Paolo

 

Paolo GaviglioMi chiamo Paolo e desidero condividervi che la Comunità per me non solo è stata l’ ancora di salvezza, ma oggi è diventata la mia famiglia. Sono felice di testimoniare la mia rinascita a vita nuova, dopo anni di gioventù trascorsi in parte nella tristezza e nel vizio, alla ricerca di un senso o, meglio ancora, di un’appartenenza a qualcuno. L’infanzia, nonostante il travaglio famigliare dovuto alla separazione dei miei genitori, è passata serenamente all’ombra dei miei nonni che, cristianamente, mi hanno trasmesso principi sani con gesti di amore autentico, sopperendo in parte alle mancanze della famiglia naturale. I primi segni di ribellione sono nati in collegio, dove ho frequentato la scuola dell’obbligo e l’istituto tecnico. In quegli anni hanno cominciato a prendere forma nel mio io alcune ideologie politiche che mi hanno portato a gesti di ribellione plateali e ad atteggiamenti volti ad attirare l’attenzione. Sono riuscito a diplomarmi, ma la mia instabilità non mi permetteva di trovare una sistemazione definitiva, nonostante il mio girovagare da una realtà all’altra passando da parenti e amici sino a ritrovarmi in giro da solo; ovunque andassi lasciavo dietro di me solo macerie.

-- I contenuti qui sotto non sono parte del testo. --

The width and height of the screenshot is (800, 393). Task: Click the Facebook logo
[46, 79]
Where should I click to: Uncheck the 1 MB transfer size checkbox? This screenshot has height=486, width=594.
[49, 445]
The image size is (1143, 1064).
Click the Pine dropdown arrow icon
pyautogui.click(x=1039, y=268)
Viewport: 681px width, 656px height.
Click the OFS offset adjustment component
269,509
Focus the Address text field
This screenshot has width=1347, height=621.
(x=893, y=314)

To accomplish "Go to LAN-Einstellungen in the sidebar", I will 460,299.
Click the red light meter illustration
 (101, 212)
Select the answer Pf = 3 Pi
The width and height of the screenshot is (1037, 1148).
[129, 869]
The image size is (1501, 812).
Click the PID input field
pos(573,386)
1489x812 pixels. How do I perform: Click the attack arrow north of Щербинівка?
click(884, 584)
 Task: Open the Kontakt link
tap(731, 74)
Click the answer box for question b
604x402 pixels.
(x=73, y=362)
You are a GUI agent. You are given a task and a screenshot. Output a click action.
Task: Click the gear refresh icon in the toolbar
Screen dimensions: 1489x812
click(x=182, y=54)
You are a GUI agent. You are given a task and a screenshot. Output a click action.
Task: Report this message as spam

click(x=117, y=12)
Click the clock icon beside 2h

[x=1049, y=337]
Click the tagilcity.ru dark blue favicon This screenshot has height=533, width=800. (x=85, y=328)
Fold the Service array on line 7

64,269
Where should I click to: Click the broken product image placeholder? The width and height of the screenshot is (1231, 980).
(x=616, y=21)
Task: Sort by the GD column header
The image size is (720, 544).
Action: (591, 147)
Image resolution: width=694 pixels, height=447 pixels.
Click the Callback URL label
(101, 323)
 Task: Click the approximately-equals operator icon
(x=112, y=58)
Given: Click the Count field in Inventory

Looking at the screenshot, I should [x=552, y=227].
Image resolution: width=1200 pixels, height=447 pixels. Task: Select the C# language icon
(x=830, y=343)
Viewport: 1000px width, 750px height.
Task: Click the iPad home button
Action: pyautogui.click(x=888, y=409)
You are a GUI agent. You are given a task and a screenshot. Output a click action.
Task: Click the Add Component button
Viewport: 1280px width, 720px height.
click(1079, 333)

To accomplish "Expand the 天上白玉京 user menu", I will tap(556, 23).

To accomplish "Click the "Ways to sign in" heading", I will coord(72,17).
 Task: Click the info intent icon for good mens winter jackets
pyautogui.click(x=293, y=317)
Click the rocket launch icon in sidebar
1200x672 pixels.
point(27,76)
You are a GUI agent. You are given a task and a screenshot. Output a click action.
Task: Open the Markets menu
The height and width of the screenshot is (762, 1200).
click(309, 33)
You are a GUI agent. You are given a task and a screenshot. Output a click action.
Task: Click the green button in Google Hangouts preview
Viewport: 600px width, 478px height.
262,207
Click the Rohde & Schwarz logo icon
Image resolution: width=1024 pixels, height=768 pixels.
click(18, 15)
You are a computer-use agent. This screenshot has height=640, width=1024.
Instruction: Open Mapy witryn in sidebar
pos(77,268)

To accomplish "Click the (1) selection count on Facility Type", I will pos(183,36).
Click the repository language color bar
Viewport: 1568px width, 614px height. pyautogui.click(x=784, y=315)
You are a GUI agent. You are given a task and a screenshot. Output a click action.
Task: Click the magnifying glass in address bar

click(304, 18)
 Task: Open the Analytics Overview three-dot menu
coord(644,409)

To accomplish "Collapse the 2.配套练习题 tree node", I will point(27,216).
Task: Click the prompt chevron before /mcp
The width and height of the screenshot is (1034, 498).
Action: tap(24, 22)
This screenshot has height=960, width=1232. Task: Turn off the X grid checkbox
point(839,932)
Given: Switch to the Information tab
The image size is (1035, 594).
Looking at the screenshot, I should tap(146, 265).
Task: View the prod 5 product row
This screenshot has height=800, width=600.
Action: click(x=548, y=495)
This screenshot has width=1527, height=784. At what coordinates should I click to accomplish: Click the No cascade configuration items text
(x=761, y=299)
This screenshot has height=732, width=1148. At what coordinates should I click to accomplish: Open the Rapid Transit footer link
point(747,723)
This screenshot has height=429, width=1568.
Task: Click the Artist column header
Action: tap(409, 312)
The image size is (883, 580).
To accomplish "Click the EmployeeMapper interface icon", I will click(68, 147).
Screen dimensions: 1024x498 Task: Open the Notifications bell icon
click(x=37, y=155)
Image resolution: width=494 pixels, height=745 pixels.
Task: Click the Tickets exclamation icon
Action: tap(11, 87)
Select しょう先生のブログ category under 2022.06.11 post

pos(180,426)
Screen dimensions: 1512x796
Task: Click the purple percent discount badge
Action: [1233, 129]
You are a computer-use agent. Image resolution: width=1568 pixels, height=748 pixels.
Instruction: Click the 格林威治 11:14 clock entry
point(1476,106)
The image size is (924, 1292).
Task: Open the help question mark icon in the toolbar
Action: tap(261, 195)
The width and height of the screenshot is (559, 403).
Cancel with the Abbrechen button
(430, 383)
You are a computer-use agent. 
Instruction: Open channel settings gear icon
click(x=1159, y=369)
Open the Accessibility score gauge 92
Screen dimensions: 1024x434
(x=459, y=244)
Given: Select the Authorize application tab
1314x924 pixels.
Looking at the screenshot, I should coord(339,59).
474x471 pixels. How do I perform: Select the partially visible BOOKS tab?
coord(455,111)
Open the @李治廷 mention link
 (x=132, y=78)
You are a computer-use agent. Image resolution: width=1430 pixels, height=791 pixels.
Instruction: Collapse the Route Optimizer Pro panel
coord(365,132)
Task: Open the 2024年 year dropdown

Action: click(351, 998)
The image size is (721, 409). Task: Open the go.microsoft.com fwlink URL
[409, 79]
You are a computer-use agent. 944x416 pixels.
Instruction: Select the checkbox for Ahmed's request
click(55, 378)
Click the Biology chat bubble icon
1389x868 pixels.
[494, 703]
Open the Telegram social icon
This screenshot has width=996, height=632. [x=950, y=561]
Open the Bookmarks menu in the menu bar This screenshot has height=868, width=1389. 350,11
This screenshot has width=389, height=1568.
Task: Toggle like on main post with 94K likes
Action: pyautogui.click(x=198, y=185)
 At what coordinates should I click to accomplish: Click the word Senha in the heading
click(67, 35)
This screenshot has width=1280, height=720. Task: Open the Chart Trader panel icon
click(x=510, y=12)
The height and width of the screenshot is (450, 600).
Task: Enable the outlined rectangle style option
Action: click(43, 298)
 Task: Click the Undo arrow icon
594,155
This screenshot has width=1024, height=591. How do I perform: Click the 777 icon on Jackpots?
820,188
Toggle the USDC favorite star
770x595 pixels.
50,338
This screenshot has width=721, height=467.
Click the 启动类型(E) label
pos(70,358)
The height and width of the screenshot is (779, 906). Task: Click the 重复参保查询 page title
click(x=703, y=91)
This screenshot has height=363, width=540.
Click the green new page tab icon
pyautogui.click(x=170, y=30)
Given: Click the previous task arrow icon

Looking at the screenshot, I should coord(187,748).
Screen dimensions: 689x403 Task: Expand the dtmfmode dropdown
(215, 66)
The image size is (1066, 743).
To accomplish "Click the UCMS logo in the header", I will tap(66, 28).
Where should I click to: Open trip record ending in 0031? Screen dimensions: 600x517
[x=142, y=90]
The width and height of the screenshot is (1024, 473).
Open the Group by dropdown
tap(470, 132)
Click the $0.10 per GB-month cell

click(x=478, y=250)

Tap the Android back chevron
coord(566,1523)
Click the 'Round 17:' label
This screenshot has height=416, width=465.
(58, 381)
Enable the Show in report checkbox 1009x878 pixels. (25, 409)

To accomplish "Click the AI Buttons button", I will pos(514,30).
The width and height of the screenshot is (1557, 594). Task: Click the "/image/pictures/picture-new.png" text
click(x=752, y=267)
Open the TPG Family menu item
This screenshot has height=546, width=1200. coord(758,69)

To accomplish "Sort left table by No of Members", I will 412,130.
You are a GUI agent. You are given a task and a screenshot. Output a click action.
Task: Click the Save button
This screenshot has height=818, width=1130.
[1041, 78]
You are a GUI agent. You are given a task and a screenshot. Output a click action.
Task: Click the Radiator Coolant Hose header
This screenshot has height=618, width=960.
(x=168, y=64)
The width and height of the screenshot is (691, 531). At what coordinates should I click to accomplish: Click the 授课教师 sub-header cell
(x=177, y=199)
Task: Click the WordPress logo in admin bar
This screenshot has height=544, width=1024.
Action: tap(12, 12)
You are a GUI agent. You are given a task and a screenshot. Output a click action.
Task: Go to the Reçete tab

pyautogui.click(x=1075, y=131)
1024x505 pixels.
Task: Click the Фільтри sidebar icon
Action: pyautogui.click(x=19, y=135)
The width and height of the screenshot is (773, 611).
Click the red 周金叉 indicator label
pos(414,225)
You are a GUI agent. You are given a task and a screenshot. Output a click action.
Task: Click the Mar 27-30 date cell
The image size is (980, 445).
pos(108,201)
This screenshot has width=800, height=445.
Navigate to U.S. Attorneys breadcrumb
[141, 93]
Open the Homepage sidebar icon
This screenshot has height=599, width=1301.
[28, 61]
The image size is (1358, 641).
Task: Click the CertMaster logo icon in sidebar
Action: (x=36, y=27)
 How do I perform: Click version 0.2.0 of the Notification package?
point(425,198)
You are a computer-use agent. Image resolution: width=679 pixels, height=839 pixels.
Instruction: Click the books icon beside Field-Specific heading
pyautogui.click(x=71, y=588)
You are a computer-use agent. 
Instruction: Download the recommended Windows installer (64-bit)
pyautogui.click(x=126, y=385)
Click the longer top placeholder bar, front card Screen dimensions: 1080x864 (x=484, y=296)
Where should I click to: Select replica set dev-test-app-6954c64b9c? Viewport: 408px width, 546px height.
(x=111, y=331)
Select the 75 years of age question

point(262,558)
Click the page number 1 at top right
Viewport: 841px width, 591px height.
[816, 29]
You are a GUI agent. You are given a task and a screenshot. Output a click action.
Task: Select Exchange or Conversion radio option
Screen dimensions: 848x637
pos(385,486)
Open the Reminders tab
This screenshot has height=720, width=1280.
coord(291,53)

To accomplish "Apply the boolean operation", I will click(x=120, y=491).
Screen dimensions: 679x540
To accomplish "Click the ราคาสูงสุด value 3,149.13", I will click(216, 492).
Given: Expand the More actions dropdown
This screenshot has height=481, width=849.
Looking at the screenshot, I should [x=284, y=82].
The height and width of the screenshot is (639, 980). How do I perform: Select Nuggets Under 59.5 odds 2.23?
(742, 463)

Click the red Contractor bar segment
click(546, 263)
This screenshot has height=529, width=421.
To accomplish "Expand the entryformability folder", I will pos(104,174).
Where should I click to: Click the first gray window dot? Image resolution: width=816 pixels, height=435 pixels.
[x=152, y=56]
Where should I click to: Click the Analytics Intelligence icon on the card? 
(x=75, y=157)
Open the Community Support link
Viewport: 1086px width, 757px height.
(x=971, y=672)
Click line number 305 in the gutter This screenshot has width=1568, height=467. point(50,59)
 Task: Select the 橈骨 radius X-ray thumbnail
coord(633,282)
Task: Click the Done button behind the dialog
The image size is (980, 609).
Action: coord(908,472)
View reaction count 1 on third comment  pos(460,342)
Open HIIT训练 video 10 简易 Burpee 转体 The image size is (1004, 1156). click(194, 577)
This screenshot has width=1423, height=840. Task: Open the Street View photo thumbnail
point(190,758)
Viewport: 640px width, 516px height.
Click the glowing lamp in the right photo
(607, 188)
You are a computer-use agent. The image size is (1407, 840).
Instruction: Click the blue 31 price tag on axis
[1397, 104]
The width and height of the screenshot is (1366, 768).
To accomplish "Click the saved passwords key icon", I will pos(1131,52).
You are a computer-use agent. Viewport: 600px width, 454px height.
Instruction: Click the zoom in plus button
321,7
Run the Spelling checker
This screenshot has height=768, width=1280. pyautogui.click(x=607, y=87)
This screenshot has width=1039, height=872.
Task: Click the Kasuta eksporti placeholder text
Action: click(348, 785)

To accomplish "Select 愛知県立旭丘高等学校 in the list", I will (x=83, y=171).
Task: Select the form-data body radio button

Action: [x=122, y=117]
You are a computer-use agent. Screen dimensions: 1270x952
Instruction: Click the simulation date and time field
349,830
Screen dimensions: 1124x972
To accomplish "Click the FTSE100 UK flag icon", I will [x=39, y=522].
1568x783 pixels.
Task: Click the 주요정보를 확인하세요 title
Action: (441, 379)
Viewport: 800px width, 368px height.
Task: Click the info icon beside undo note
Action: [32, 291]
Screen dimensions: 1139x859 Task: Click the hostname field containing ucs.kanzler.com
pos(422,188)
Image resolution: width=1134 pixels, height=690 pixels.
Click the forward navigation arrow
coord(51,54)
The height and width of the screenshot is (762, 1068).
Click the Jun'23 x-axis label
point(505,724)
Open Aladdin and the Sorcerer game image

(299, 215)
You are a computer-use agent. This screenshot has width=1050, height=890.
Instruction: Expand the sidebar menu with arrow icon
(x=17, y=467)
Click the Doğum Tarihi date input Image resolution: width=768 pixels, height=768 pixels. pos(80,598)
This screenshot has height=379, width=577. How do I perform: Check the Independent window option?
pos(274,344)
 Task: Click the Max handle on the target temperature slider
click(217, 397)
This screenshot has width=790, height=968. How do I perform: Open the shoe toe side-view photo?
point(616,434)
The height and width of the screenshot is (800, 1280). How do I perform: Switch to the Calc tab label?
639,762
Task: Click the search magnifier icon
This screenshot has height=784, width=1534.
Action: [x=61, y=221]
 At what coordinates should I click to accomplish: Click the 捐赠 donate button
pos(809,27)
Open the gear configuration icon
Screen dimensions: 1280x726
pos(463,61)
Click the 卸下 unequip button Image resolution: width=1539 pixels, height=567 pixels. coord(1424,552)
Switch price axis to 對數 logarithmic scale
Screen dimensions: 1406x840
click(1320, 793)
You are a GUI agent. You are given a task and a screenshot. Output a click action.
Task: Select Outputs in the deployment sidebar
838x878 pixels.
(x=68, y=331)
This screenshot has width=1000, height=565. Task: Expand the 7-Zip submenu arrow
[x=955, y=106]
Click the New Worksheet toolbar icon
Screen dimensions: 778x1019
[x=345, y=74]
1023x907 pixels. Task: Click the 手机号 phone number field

Il tutto era condito da abitudini e vizi malsani, da dipendenze varie che hanno semplicemente accelerato una situazione già minata alla base. Nel 2003 mia zia mi ha accompagnato al primo incontro con la Comunità Cenacolo. Di quel tempo ricordo solo la grande confusione e la debilitazione fisica in cui mi trovavo: un vero calvario. Sono riuscito per miracolo a recarmi a tutti i colloqui, per poi finalmente entrare in Comunità. Dopo le prime settimane di ambientamento, il sentimento predominante è stato: “Finalmente un po’ di pace”. Una pace strana però, che non mi lasciava dormire sulle mie ferite ma che mi spingeva a cercare dapprima fuori e poi, pian piano, dentro di me per camminare, per crescere. Non posso dimenticare le attenzioni del mio “angelo custode”, un ragazzo in cammino che ha saputo mettersi al mio fianco con delicatezza e attenzione. La mia risurrezione è stata il frutto della grazia di Dio e di tanti anni di intensa preghiera e di serio lavoro. Le pochissime distrazioni e i ritmi serrati della vita comunitaria mi hanno “raddrizzato” la schiena, ritrovando così quella dignità di uomo un tempo perduta. Due punti sono stati il fondamento per la ricostruzione del mio io, tuttora in atto. Il primo è l’adorazione eucaristica, il secondo è la fiducia che la Comunità mi ha accordato, guarendomi così da tanta falsità, insicurezza e doppiezza. L’incontro personale con Cristo, nella preghiera notturna, a volte vegliando e a volte dormendo, mi ha riportato ad una dimensione di serena verità con me stesso. Ho abbracciato con pace la mia storia riscoprendo quell’appartenenza a Dio che continua a ricrearmi oggi, nonostante la mia povertà e le mie fragilità. Nella fiducia datami dalla Comunità vedo invece la risposta concreta e reale dell’amore di Dio per me, quel Dio da me messo da parte per tanti anni e oggi ritrovato con grande gioia. Lui è la perla preziosa per cui vale davvero la pena vendere tutto per acquistarla per sempre. Grazie, Madre Elvira, per il tuo sguardo sempre interessato alla vita, uno sguardo che mi scomoda e mi interroga, mi conferma e mi conforta.